Molecular Docking Study, Cytotoxicity, Cell Cycle Arrest and Apoptotic Induction of Novel Chalcones Incorporating Thiadiazolyl Isoquinoline in Cervical Cancer.

Chalcones are naturally occurring compounds found in various plant species which are widely used for traditional popular treatments. Chalcones are distinguished secondary metabolites that are reported to display diverse biological activities such as antiviral, antiplatelet, anti-inflammatory, anticancer, antibacterial and antioxidant agents. The presence of a,ß unsaturated carbonyl group in chalcones is assumed to be responsible for their bioactivity. In addition, heterocyclic compounds having nitrogen such as isoquinolines are of considerable interest as they constitute the core structural element of many alkaloids that have enormous pharmacological activities.The objective of this study is the synthesis and biological activity of novel chalcones incorporating thiadiazolyl isoquinoline as potential anticancer candidates.
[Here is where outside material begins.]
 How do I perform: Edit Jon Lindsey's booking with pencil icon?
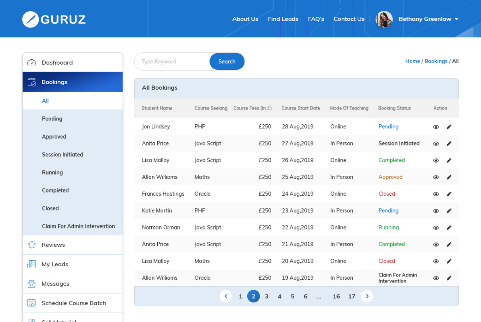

Different genetic tools were used in an attempt to know the mechanism of action of this compound against breast cancer.An efficient one pot synthesis of novel chalcones incorporating thiadiazolyl isoquinoline has been developed. The cytotoxic activity of the novel synthesized compounds was performed against four different kind of cancer cell lines.Among the all tested derivatives, chalcone 3 has the best cytotoxic profile against A549, MCF7, and HeLa cell lines, with IC50 s (66.1, 51.3, and 85.1µM, respectively). Molecular docking studies for chalcone 3 revealed that CDK2, and EGFRTK domains have strong binding affinities toward the novel chalcone 3, while tubulin-colchicine-ustiloxin, and VEGFRTK domains illustrated moderate mode of binding.We have developed an efficient method for the synthesis of novel chalcones incorporating thiadiazolyl isoquinoline. All compounds showed better cytotoxicity results against four kinds of cancer cell lines (A549, MCF7, HCT116, and HELA cells). The results depicted that chalcone 3 has high and promising cytotoxic effect against HELA cell line and the mechanism of cytotoxicity was widely studied through different theoretical and experimental tools. Thus, the newly synthesized derivative 3 can be utilized as a novel chemotherapeutic compound for cervical carcinoma.